You can run end-to-end LLM evaluations in either:

  • Python scripts using the evaluate() function, or
  • CI/CD pipelines using deepeval test run

Both gives you exactly the same functionality, and integrates 100% with Confident AI for sharable testing reports on the cloud.

Use evaluate() in Python scripts

deepeval offers an evaluate() function that allows you to evaluate end-to-end LLM interactions through a list of test cases and metrics. Each test case will be evaluated by each and every metric you define in metrics, and a test case passes only if all metrics passes.

main.py
from somewhere import your_llm_app # Replace with your LLM app

from deepeval.dataset import EvaluationDataset, Golden
from deepeval.test_case import LLMTestCase
from deepeval.metrics import AnswerRelevancyMetric
from deepeval import evaluate

dataset = EvaluationDataset(goldens=[Golden(input="...")])

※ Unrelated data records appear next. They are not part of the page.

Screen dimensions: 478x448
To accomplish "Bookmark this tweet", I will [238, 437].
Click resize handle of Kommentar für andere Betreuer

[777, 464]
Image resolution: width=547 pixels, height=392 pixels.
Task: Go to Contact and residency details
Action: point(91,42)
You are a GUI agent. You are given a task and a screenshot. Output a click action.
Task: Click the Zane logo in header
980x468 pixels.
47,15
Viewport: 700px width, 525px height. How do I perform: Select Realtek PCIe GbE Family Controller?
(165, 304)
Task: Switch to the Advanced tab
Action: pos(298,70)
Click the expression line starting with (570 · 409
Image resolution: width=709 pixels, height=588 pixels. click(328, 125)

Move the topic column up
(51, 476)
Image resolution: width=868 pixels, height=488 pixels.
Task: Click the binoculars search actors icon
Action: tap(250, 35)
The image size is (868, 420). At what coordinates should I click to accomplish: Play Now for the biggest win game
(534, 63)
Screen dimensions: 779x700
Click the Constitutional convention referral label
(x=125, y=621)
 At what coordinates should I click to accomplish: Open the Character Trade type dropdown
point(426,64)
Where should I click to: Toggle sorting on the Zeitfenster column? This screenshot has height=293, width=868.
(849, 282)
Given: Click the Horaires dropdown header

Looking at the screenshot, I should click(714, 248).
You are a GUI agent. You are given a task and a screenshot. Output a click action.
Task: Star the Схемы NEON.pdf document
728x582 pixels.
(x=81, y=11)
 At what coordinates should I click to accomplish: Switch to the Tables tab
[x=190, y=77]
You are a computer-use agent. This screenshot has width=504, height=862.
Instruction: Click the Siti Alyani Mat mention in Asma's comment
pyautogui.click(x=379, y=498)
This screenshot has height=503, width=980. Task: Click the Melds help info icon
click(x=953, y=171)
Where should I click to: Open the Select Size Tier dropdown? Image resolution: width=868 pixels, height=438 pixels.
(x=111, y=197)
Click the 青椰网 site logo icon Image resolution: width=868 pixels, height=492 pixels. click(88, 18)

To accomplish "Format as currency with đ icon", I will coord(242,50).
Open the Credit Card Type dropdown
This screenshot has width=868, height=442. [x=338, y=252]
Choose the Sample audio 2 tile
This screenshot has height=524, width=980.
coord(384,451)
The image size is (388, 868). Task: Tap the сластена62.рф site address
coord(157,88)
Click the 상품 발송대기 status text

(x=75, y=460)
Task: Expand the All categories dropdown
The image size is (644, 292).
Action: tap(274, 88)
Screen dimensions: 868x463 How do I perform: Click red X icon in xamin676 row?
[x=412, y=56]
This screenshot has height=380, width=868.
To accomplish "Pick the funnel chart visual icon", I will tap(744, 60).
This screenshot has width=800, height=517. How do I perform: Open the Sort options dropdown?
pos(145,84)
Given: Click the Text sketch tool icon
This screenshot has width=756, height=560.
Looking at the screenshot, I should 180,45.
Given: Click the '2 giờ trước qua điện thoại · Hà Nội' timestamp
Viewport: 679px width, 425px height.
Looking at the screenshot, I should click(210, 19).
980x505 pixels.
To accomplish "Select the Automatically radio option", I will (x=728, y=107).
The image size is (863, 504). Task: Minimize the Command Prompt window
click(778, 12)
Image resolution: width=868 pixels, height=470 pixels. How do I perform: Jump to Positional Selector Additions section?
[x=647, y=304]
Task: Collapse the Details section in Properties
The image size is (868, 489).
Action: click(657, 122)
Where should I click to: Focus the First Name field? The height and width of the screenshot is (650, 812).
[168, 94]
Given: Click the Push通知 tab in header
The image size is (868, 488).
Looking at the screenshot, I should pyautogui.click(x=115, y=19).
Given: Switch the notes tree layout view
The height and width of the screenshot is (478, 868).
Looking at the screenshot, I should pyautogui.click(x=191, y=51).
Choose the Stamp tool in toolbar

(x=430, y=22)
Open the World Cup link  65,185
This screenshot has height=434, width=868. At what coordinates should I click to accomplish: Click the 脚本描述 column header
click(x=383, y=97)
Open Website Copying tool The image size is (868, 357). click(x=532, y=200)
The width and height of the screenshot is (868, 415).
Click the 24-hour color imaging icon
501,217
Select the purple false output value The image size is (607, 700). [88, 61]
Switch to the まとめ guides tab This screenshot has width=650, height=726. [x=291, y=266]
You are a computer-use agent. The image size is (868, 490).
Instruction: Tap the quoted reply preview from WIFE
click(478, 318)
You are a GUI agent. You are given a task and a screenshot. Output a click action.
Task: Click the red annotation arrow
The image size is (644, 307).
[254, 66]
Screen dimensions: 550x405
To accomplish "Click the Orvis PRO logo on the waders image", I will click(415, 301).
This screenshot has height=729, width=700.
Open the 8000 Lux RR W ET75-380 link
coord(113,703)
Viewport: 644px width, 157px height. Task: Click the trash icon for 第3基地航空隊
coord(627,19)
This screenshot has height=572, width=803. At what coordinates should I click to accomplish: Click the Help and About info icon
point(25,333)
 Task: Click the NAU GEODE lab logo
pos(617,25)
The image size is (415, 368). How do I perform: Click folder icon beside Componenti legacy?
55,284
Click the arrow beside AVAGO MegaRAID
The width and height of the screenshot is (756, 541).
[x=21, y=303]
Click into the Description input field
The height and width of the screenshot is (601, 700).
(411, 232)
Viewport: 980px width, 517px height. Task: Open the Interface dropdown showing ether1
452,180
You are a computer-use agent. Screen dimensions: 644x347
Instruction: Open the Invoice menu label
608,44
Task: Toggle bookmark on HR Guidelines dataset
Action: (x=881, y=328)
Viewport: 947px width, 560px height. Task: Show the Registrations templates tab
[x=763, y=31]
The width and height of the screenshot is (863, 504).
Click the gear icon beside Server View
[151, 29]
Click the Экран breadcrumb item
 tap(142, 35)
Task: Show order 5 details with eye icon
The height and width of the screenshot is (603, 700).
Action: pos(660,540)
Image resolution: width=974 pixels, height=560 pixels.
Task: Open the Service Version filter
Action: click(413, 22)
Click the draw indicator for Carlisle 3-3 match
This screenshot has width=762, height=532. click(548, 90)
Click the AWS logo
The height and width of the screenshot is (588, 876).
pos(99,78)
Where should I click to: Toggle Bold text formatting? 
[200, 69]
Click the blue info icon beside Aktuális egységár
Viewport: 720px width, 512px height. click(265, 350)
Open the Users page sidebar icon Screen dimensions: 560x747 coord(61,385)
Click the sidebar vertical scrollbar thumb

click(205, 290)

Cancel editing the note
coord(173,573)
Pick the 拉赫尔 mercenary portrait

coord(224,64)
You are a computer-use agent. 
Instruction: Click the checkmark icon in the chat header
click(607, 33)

# Create test cases from goldens
for golden in dataset.goldens:
res, text_chunks = your_llm_app(golden.input)
test_case = LLMTestCase(input=golden.input, actual_output=res, retrieval_context=text_chunks)
dataset.add_test_case(test_case)

# Evaluate end-to-end
evaluate(test_cases=dataset.test_case, metrics=[AnswerRelevancyMetric()])

There are TWO mandatory and SIX optional parameters when calling the evaluate() function for END-TO-END evaluation:

  • test_cases: a list of LLMTestCases OR ConversationalTestCases, or an EvaluationDataset. You cannot evaluate LLMTestCase/MLLMTestCases and ConversationalTestCases in the same test run.
  • metrics: a list of metrics of type BaseMetric.
  • [Optional] hyperparameters: a dict of type dict[str, Union[str, int, float]]. You can log any arbitrary hyperparameter associated with this test run to pick the best hyperparameters for your LLM application on Confident AI.
  • [Optional] identifier: a string that allows you to better identify your test run on Confident AI.
  • [Optional] async_config: an instance of type AsyncConfig that allows you to customize the degree of concurrency during evaluation. Defaulted to the default AsyncConfig values.
  • [Optional] display_config:an instance of type DisplayConfig that allows you to customize what is displayed to the console during evaluation. Defaulted to the default DisplayConfig values.
  • [Optional] error_config: an instance of type ErrorConfig that allows you to customize how to handle errors during evaluation. Defaulted to the default ErrorConfig values.
  • [Optional] cache_config: an instance of type CacheConfig that allows you to customize the caching behavior during evaluation. Defaulted to the default CacheConfig values.

This is exactly the same as assert_test() in deepeval test run, but in a difference interface.

Use deepeval test run in CI/CD pipelines

test_llm_app.py
from somewhere import your_llm_app # Replace with your LLM app
import pytest

from deepeval.dataset import Golden
from deepeval.test_case import LLMTestCase
from deepeval import assert_test

goldens = [Golden(input="...")]

# Loop through goldens using pytest

@pytest.mark.parametrize("golden", goldens)
def test_llm_app(golden: Golden):
res, text_chunks = your_llm_app(golden.input)
test_case = LLMTestCase(input=golden.input, actual_output=res, retrieval_context=text_chunks)
assert_test(test_case=test_case, metrics=[AnswerRelevancyMetric()])

Then, run the following command in your CLI:

deepeval test run test_llm_app.py

There are TWO mandatory and ONE optional parameter when calling the assert_test() function for END-TO-END evaluation:

  • test_case: an LLMTestCase.
  • metrics: a list of metrics of type BaseMetric.
  • [Optional] run_async: a boolean which when set to True, enables concurrent evaluation of all metrics in @observe. Defaulted to True.

Click here to learn about different optional flags available to deepeval test run to customize asynchronous behaviors, error handling, etc.

caution

The usual pytest command would still work but is highly not recommended. deepeval test run adds a range of functionalities on top of Pytest for unit-testing LLMs, which is enabled by 8+ optional flags. Users typically include deepeval test run as a command in their .yaml files for pre-deployment checks in CI/CD pipelines (example here).